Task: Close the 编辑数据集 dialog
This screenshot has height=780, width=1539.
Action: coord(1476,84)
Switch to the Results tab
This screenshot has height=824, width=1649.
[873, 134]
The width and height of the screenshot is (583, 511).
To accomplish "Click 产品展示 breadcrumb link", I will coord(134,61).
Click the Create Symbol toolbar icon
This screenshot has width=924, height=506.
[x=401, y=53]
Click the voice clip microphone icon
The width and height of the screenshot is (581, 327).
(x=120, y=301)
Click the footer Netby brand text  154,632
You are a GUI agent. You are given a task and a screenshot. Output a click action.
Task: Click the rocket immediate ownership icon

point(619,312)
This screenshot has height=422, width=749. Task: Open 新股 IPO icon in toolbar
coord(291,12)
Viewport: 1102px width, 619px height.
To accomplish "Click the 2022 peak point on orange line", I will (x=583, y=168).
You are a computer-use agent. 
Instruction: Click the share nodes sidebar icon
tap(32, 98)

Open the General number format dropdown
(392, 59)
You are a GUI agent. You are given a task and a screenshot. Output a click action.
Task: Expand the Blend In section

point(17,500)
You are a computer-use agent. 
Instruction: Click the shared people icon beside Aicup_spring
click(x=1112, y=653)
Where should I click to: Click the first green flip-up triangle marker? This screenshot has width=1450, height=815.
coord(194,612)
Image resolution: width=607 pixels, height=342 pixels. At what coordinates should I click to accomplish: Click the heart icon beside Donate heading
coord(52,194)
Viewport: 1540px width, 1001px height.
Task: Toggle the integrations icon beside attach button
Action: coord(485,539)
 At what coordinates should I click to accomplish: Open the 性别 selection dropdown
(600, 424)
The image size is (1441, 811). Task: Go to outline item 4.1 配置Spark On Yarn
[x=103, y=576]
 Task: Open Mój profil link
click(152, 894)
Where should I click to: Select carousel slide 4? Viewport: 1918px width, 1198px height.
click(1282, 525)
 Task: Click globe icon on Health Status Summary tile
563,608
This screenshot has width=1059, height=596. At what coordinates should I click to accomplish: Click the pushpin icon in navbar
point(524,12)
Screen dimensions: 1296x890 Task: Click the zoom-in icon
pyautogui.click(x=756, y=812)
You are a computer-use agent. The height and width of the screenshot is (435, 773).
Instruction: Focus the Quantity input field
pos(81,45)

## What the task asks
Would you repeat all of the data above, word for word?

## Your solution
Task: Close the 编辑数据集 dialog
This screenshot has height=780, width=1539.
Action: coord(1476,84)
Switch to the Results tab
This screenshot has height=824, width=1649.
[873, 134]
The width and height of the screenshot is (583, 511).
To accomplish "Click 产品展示 breadcrumb link", I will coord(134,61).
Click the Create Symbol toolbar icon
This screenshot has width=924, height=506.
[x=401, y=53]
Click the voice clip microphone icon
The width and height of the screenshot is (581, 327).
(x=120, y=301)
Click the footer Netby brand text  154,632
You are a GUI agent. You are given a task and a screenshot. Output a click action.
Task: Click the rocket immediate ownership icon

point(619,312)
This screenshot has height=422, width=749. Task: Open 新股 IPO icon in toolbar
coord(291,12)
Viewport: 1102px width, 619px height.
To accomplish "Click the 2022 peak point on orange line", I will (x=583, y=168).
You are a computer-use agent. 
Instruction: Click the share nodes sidebar icon
tap(32, 98)

Open the General number format dropdown
(392, 59)
You are a GUI agent. You are given a task and a screenshot. Output a click action.
Task: Expand the Blend In section

point(17,500)
You are a computer-use agent. 
Instruction: Click the shared people icon beside Aicup_spring
click(x=1112, y=653)
Where should I click to: Click the first green flip-up triangle marker? This screenshot has width=1450, height=815.
coord(194,612)
Image resolution: width=607 pixels, height=342 pixels. At what coordinates should I click to accomplish: Click the heart icon beside Donate heading
coord(52,194)
Viewport: 1540px width, 1001px height.
Task: Toggle the integrations icon beside attach button
Action: coord(485,539)
 At what coordinates should I click to accomplish: Open the 性别 selection dropdown
(600, 424)
The image size is (1441, 811). Task: Go to outline item 4.1 配置Spark On Yarn
[x=103, y=576]
 Task: Open Mój profil link
click(152, 894)
Where should I click to: Select carousel slide 4? Viewport: 1918px width, 1198px height.
click(1282, 525)
 Task: Click globe icon on Health Status Summary tile
563,608
This screenshot has width=1059, height=596. At what coordinates should I click to accomplish: Click the pushpin icon in navbar
point(524,12)
Screen dimensions: 1296x890 Task: Click the zoom-in icon
pyautogui.click(x=756, y=812)
You are a computer-use agent. The height and width of the screenshot is (435, 773).
Instruction: Focus the Quantity input field
pos(81,45)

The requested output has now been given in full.